So it is with John. I could preach the practical value and worth of motorcycle maintenance till I'm hoarse and it would make not a dent in him. After two sentences on the subject his eyes go completely glassy and he changes the conversation or just looks away. He doesn't want to hear about it.

Sylvia is completely with him on this one. In fact she is even more emphatic. "It's just a whole other thing,'' she says, when in a thoughtful mood. "Like garbage,'' she says, when not. They want not to understand it. Not to hear about it. And the more I try to fathom what makes me enjoy mechanical work and them hate it so, the more elusive it becomes. The ultimate cause of this originally minor difference of opinion appears to run way, way deep.
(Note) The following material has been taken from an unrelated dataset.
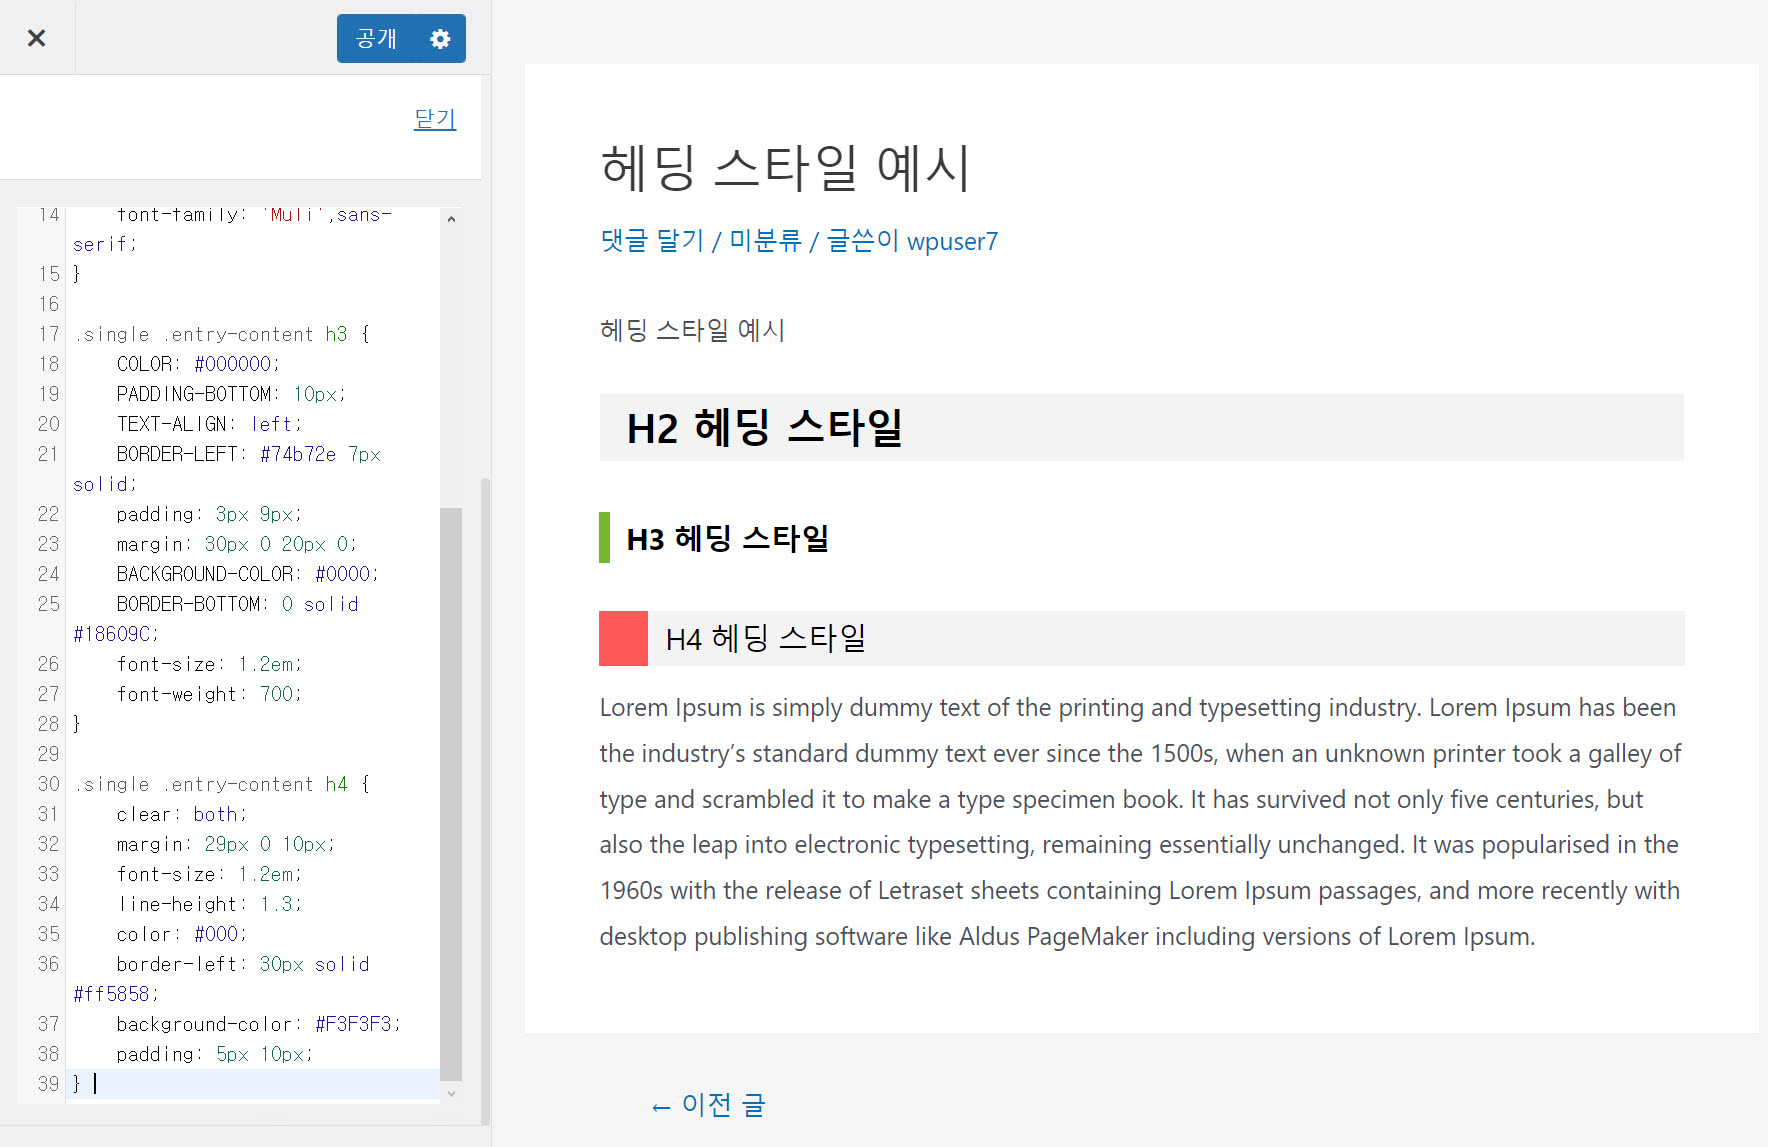Click the 닫기 link to collapse the panel
Image resolution: width=1768 pixels, height=1147 pixels.
click(434, 118)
Inability on their part is ruled out immediately. They are both plenty bright enough. Either one of them could learn to tune a motorcycle in an hour and a half if they put their minds and energy to it, and the saving in money and worry and delay would repay them over and over again for their effort. And they know that. Or maybe they don't. I don't know. I never confront them with the question. It's better to just get along.

But I remember once, outside a bar in Savage, Minnesota, on a really scorching day when I just about let loose. We'd been in the bar for about an hour and we came out and the machines were so hot you could hardly get on them. I'm started and ready to go and there's John pumping away on the kick starter. I smell gas like we're next to a refinery and tell him so, thinking this is enough to let him know his engine's flooded.